Restwert: Landgericht betont Dispositionsbefugnis

 Liegt nach einem Verkehrsunfall ein wirtschaftlicher Totalschaden vor, stellt sich regelmäßig die Frage nach dem Verkauf des Fahrzeuges. In Sachverständigengutachten werden in diesen Fällen mindestens drei Restwertangebote eingeholt und das höchste als Referenz für den Restwert herangezogen. Haftpflichtversicherer versuchen indes höhere Restwertangebote zu erzielen (wodurch sich deren Zahlungsverpflichtung reduziert). Während vereinzelt Instanzgerichte die Auffassung vertraten, dem Haftpflichtversicherer müsse hierzu eine angemessene Frist eingeräumt werden, betont die überwiegende Auffassung in der Rechtsprechung die Dispositionsbefugnis des Geschädigten und erlaubt einen sofortigen Verkauf auf Gutachtenbasis. Dies betonte nun in einem wirtschaftlich bedeutsamen Fall auch das LG Kaiserslautern mit Urteil vom 15.10.2013 (Az: 2 O 783/12).

Sachverhalt: erhebliche Differenz zwischen Restwert nach Gutachten und Restwert des Haftpflichtversicherers

Der Haftungsgrund war im vorliegenden Fall unstreitig. Das Fahrzeug des Geschädigten erlitt einen Totalschaden, sodass ihm ein Anspruch auf den Wiederbeschaffungsaufwand (Wiederbeschaffungswert abzüglich Restwert) zustand. Das eingeholte private Sachverständigengutachten holte ordnungsgemäß drei Restwertgebote aus dem regionalen Markt ein, das höchste betrug 1.850,00 EUR. Nach Ablauf der anwaltlich gesetzten Zahlungsfrist verkaufte der Geschädigte das Fahrzeug zu diesem Restwert. Der Versicherer übermittelte dem Anwalt ein „Bitte-warten-Schreiben“ mit einem höheren Restwertgebot in Höhe von 6.730,00 EUR (= 4.880,00 EUR höher!), wobei nicht geklärt werden konnte, ob dies im Zeitpunkt des Verkaufs bereits vorlag. Bemerkenswert ist, dass das Landgericht positive Kenntnis unterstellte und dennoch daraus keine Wartepflicht des Geschädigten ableitete und der Klage stattgab.

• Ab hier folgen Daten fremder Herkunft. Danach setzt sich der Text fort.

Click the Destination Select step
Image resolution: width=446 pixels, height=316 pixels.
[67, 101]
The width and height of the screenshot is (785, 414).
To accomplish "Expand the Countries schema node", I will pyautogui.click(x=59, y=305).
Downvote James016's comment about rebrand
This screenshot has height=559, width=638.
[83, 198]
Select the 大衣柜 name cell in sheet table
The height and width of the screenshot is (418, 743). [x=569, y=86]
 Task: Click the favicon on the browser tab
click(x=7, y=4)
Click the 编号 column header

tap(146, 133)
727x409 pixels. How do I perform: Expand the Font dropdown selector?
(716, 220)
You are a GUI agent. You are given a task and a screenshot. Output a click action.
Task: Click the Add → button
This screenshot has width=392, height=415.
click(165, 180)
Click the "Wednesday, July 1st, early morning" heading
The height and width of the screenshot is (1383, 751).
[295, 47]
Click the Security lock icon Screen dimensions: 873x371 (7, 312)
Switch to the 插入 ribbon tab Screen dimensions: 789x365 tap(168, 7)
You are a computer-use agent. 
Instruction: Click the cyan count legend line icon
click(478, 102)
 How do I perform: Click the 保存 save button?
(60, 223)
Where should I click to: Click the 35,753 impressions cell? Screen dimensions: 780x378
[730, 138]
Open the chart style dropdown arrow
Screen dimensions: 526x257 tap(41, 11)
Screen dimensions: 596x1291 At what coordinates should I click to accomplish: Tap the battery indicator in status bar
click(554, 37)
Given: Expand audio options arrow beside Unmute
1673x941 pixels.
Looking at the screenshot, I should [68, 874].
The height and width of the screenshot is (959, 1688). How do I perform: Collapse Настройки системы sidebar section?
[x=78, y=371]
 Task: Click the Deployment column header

 Rechtliche Würdigung: Dispositionsbefugnis des Geschädigten gestärkt

 Das Urteil reiht sich in eine Reihe jüngster Entscheidungen ein, welche die Dispositionsbefugnis des Geschädigten betonen. Im vorliegenden Fall sind zwei Punkte herausstechend: Zunächst ist die Differenz zwischen den Restwerten extrem hoch. Dies spielt aber nach ständiger Rechtsprechung keine Rolle, da dem Geschädigten nicht zugemutet werden kann, das Gutachten eines Kfz-Sachverständigen zu hinterfragen. Sofern ordnungsgemäß drei Restwertgebote angegeben sind, darf sich der Geschädigte auf diesen Wert verlassen und muss keine eigenen Anstrengungen oder Nachforschungen unternehmen. Der zweite Punkt ist hingegen weniger eindeutig. Das Landgericht unterstellt zwar positive Kenntnis vom höheren Restwertgebot des Versicherers, sieht dennoch in dem Verkauf an den Restwertkäufer im Gutachten keinen Verstoß gegen die Schadensminderungspflicht nach § 254 BGB. Angesichts der Minderungspflichten für den Geschädigten in Bezug auf die Anmietung eines Ersatzfahrzeuges erscheint diese Auslegung als sehr weitgehend. Während bei Mietwägen sogar Erkundigungen über die Marktüblichkeit zugemutet werden und für eine Kürzung der Ansprüche nicht einmal positive Kenntnis erforderlich ist, soll sie in Bezug auf den Restwert unschädlich sein.

 Fazit: Es ist dennoch Vorsicht geboten

Dem Geschädigten ist vor dem endgültigen Verkauf des Fahrzeuges dennoch Rücksprache mit dem Anwalt zu empfehlen. Ein Verkauf trotz bereits übersandtem, verbindlichen höheren Gebotes ist nicht ratsam. Allerdings unterstreicht die Entscheidung in jedem Fall, dass dem Geschädigten ein langes Zuwarten nicht zugemutet werden muss und ein schneller Verkauf des Fahrzeuges auf Gutachtenbasis nicht zu beanstanden ist.